What is the "Time" column in the fix ave/correlate/long output?

I am using the following code to compute the components needed to calculate the stress relaxation modulus G(t) according to Eq. 4 in Ref:

compute c_stressA all stress/atom

compute pA1 all reduce sum c_stressA[1]
compute pA2 all reduce sum c_stressA[2]
compute pA3 all reduce sum c_stressA[3]
compute pA4 all reduce sum c_stressA[4]
compute pA5 all reduce sum c_stressA[5]
compute pA6 all reduce sum c_stressA[6]

variable nxy equal c_pA1-c_pA2
variable nxz equal c_pA1-c_pA3
variable nyz equal c_pA2-c_pA3

fix 5 all ave/correlate/long 1 1000 c_pA1 c_pA2 c_pA3 c_pA4 c_pA5 c_pA6 v_nxy v_nxz v_nyz type auto nlen 16 ncount 2 ncorr 30 file output-folder/output-file.out.correlate.txt

Naïvely, I would expect the output to have rows, one row for each time-step at which to output, containing the auto-correlated values of all the variables & computes I pass.
However, the output of the fix ave/correlate/long contains sections, one for each time-step at which LAMMPS outputs, each section with an additional column “Time”.

My question is, what does this “Time” column represent, where does it come from, which “Time” do I want to use to plot G(t) vs t?

This is a question I should in theory be able to answer by reading the code of LAMMPS, which I am currently doing, but it seems to be more involved than I might have hoped.
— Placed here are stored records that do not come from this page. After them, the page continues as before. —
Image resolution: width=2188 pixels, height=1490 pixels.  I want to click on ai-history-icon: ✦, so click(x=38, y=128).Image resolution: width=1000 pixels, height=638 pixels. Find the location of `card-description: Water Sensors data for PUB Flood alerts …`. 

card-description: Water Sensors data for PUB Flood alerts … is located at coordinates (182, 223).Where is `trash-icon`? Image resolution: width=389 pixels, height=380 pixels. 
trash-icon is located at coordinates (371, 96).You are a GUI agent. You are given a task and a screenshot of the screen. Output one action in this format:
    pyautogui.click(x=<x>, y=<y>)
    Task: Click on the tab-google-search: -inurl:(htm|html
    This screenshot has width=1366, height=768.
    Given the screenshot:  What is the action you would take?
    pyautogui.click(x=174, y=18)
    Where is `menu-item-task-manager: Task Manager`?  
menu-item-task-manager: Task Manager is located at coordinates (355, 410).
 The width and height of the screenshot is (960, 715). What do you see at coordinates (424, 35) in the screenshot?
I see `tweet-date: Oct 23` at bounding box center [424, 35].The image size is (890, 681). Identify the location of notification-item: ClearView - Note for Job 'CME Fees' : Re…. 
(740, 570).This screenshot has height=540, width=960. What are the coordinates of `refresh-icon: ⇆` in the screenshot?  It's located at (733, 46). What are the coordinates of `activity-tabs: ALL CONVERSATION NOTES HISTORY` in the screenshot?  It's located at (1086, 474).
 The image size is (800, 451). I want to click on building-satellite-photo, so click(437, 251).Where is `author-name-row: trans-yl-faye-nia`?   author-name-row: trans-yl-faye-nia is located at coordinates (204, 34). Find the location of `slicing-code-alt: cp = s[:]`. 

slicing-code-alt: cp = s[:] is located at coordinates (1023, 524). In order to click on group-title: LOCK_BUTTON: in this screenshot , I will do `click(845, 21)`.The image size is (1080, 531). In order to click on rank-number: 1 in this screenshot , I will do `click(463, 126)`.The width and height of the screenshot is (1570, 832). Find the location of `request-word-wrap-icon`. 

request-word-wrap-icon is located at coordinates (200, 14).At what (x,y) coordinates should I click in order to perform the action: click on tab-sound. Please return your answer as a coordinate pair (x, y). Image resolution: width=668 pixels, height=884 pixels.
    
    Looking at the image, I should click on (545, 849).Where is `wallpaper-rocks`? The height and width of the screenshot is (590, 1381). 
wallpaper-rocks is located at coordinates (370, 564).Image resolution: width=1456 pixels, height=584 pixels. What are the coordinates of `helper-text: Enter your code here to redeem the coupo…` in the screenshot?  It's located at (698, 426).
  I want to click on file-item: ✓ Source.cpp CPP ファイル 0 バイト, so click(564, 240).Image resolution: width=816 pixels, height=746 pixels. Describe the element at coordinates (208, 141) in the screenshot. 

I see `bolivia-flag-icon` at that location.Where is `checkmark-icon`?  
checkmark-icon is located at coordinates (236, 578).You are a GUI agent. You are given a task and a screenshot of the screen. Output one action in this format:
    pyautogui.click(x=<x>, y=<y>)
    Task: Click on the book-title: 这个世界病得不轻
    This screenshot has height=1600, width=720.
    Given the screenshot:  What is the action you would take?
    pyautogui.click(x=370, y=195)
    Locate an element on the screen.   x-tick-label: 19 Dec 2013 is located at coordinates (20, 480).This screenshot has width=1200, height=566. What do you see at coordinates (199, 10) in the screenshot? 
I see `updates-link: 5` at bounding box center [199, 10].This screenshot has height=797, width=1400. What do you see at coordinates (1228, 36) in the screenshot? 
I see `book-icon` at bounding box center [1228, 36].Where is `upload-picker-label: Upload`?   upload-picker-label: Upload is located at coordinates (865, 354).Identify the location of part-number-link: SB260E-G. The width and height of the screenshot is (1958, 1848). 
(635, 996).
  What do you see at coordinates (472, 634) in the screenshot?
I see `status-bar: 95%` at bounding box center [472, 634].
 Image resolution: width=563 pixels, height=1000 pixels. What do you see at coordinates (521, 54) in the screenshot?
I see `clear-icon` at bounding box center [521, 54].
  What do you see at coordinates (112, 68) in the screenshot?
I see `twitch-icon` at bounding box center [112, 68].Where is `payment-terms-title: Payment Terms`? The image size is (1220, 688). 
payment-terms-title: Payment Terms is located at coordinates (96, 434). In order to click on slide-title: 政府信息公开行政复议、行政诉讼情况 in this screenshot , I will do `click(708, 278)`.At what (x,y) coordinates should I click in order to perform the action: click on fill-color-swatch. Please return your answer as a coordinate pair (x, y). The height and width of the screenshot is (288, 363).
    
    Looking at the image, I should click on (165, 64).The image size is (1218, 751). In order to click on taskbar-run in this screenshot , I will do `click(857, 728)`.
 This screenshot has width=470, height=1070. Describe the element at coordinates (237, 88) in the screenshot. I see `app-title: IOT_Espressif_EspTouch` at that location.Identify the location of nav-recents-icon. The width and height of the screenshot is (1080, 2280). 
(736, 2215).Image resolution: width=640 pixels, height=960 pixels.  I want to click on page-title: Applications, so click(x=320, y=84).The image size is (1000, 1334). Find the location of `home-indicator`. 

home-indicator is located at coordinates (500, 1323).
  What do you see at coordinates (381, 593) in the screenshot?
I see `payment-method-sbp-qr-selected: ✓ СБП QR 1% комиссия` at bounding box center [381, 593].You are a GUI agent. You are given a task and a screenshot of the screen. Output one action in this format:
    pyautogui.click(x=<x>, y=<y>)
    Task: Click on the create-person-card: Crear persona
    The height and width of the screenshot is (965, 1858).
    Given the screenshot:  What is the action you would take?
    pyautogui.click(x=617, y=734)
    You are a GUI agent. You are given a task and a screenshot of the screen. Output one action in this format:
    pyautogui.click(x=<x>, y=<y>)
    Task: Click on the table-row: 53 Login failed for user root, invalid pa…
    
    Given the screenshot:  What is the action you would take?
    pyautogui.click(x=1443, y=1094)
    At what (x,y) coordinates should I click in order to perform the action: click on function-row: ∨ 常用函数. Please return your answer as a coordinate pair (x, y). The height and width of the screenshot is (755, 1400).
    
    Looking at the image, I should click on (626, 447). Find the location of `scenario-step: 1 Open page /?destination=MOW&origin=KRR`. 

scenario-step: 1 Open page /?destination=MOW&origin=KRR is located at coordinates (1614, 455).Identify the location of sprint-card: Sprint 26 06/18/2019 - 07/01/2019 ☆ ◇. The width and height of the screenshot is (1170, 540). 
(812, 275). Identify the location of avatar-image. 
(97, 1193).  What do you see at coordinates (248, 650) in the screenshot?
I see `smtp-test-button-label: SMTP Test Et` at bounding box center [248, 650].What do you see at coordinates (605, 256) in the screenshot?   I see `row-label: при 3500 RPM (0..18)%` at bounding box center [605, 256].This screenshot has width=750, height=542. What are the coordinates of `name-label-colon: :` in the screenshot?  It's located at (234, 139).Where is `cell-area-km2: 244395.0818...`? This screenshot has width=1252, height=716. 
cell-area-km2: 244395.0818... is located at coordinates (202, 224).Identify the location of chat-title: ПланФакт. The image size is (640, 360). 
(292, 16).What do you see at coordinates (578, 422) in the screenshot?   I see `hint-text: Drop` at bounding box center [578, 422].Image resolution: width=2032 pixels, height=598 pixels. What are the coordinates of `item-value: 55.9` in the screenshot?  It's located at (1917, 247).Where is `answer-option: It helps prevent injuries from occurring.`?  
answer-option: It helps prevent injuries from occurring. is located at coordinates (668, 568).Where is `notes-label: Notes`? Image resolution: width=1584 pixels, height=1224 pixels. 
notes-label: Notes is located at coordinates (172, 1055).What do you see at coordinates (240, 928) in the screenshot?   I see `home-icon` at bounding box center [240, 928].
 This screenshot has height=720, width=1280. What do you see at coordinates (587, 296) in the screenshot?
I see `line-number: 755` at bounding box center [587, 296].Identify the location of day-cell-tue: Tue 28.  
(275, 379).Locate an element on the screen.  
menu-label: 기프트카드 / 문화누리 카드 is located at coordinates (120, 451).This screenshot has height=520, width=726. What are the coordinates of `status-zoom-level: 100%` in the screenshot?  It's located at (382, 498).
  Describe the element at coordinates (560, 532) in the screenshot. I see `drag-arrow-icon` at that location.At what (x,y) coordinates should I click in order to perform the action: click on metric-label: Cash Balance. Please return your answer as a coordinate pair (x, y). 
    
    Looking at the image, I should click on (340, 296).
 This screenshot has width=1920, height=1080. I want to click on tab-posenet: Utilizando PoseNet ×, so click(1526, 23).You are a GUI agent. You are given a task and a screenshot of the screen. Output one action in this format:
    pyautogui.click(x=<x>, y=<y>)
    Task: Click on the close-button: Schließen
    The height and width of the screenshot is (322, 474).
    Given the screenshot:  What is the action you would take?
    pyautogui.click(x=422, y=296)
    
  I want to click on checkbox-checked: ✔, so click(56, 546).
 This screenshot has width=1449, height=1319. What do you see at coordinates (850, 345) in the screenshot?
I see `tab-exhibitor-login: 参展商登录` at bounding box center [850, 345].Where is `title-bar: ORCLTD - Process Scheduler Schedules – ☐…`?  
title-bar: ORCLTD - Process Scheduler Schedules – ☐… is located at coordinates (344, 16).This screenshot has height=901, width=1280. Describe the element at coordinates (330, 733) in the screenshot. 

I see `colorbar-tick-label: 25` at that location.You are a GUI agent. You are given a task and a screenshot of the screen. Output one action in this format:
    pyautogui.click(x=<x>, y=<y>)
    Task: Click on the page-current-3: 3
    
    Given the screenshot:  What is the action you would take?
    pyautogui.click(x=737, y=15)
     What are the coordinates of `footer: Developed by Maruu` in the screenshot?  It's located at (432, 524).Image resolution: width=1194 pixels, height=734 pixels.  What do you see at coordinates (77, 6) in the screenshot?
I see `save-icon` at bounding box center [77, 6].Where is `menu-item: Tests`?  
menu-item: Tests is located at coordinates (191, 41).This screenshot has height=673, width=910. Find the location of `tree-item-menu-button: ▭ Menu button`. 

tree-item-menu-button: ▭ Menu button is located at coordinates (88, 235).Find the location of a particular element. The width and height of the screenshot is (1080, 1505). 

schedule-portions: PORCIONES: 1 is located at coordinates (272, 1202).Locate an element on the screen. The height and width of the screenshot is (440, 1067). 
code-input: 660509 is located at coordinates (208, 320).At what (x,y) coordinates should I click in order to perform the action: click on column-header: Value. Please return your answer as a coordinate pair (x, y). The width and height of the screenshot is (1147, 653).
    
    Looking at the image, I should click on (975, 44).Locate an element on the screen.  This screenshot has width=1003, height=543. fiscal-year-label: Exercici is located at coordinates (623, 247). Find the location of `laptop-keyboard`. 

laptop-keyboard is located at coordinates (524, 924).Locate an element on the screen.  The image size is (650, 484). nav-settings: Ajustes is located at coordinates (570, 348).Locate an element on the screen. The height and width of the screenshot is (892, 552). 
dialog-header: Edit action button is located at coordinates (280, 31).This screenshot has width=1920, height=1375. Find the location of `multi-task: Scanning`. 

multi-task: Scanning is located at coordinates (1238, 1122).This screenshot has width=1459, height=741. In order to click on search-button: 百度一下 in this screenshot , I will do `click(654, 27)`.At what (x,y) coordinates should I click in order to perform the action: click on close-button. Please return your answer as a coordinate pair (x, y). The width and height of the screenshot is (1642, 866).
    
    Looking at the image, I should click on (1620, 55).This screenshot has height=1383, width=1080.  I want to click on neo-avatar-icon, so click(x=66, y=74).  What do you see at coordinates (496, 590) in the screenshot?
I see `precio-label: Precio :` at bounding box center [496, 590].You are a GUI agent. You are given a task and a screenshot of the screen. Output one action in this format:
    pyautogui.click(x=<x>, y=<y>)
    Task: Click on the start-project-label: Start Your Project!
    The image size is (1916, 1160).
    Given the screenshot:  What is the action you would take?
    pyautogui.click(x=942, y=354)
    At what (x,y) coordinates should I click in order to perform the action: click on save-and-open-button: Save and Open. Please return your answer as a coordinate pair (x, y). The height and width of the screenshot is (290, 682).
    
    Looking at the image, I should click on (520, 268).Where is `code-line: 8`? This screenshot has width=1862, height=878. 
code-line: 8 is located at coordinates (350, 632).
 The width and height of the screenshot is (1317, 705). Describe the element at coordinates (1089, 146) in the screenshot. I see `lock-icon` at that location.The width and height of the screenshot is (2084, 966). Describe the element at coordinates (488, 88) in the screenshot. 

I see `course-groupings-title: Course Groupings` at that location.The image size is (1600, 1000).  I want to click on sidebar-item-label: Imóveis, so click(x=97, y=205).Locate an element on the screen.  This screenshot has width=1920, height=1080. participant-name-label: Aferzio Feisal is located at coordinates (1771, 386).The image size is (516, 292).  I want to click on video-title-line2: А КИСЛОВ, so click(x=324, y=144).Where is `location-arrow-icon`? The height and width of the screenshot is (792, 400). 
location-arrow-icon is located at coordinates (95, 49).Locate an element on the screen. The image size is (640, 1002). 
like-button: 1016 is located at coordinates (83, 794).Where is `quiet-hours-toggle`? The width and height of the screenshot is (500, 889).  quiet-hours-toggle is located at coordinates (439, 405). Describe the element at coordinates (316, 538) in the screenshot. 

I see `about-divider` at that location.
I would update this post if/when I do find an answer.

My current understanding is, that the “Time” column in the output of the fix ave/correlate/long command in LAMMPS represents the time delay between two data points being correlated. It is calculated by multiplying the number of time steps between two data points by the time step size.
Therefore, if I need <\sigma_xy(0) \sigma_xy(t)>, what I want is only the last line of each section.

Hi @GenieTim,

As far as I can remember the output of ave/correlate/long is the same format as the output from ave/correlate. According to the doc:

  • The first column has the time \Delta{}t (in time steps) between the pairs of input values used to calculate the correlation, as described above.